2. For any node with value x, its left child gets the value 2 * x + 1, and its right child gets the value 2 * x + 2.

To efficiently check if a given value exists in the recovered tree, we can store the recovered values in a set.

Approach

1. Recovering the tree: We use a recursive function to traverse the given tree, assigning the correct values according to the rules and storing them in a set for quick lookup.
2. Finding an element: Since we stored all valid values in a set, checking for existence of a value is an O(1) operation.

Steps:

• Start at the root and assign it the value 0.
• Traverse the tree recursively:
  • Assign 2 * x + 1 to the left child.
  • Assign 2 * x + 2 to the right child.
• Store all valid values in a set.
• To find a target value, check if it exists in the set.

Complexity

• Time Complexity:

  • Recovering the tree takes \(O(n)\), where n is the number of nodes, as we visit each node once.
  • Searching for a target value takes \(O(1)\) using a set lookup.

• Space Complexity:

  • The set storing the elements takes \(O(n)\) space.
  • The recursion stack takes \(O(h)\) space in the worst case, where h is the height of the tree.
  • Overall, the worst-case space complexity is \(O(n)\).

Code

# Definition for a binary tree node.
# class TreeNode:
#     def __init__(self, val=0, left=None, right=None):
#         self.val = val
#         self.left = left
#         self.right = right
from typing import Optional

class FindElements:
    def __init__(self, root: Optional[TreeNode]):
        self.elements = set()
        self.root = self.recover(root, 0)

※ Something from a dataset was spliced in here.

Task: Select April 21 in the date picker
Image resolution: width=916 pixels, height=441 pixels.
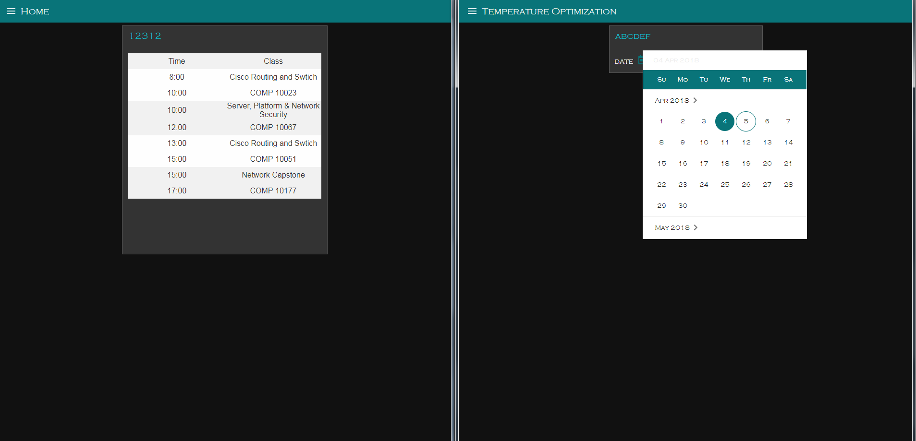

    def recover(self, root, x):
        new_node = TreeNode(x)
        self.elements.add(x)
        if root.left is not None:
            new_node.left = self.recover(root.left, 2 * x + 1)
        if root.right is not None:
            new_node.right = self.recover(root.right, 2 * x + 2)
        return new_node

    def find(self, target: int) -> bool:
        return target in self.elements

# Your FindElements object will be instantiated and called as such:
# obj = FindElements(root)
# param_1 = obj.find(target)

Editorial

Approach 1: Tree Traversal (DFS)

class FindElements:
    def __init__(self, root: TreeNode):
        self.seen = set()
        self.dfs(root, 0)

    def find(self, target: int) -> bool:
        return target in self.seen

    def dfs(self, current_node, current_value):
        if current_node is None:
            return
        # visit current node by adding its value to seen
        self.seen.add(current_value)
        self.dfs(current_node.left, current_value * 2 + 1)
        self.dfs(current_node.right, current_value * 2 + 2)

Approach 2: Tree Traversal (BFS)

class FindElements:

    def __init__(self, root: TreeNode):
        self.seen = set()
        self.bfs(root)

    def find(self, target: int) -> bool:
        return target in self.seen

    def bfs(self, root: TreeNode) -> None:
        queue = [root]
        root.val = 0

        while queue:
            current_node = queue.pop(0)
            # visit current_node by adding its recovered value to the set
            self.seen.add(current_node.val)
            if current_node.left:
                current_node.left.val = current_node.val * 2 + 1
                queue.append(current_node.left)
            if current_node.right:
                current_node.right.val = current_node.val * 2 + 2
                queue.append(current_node.right)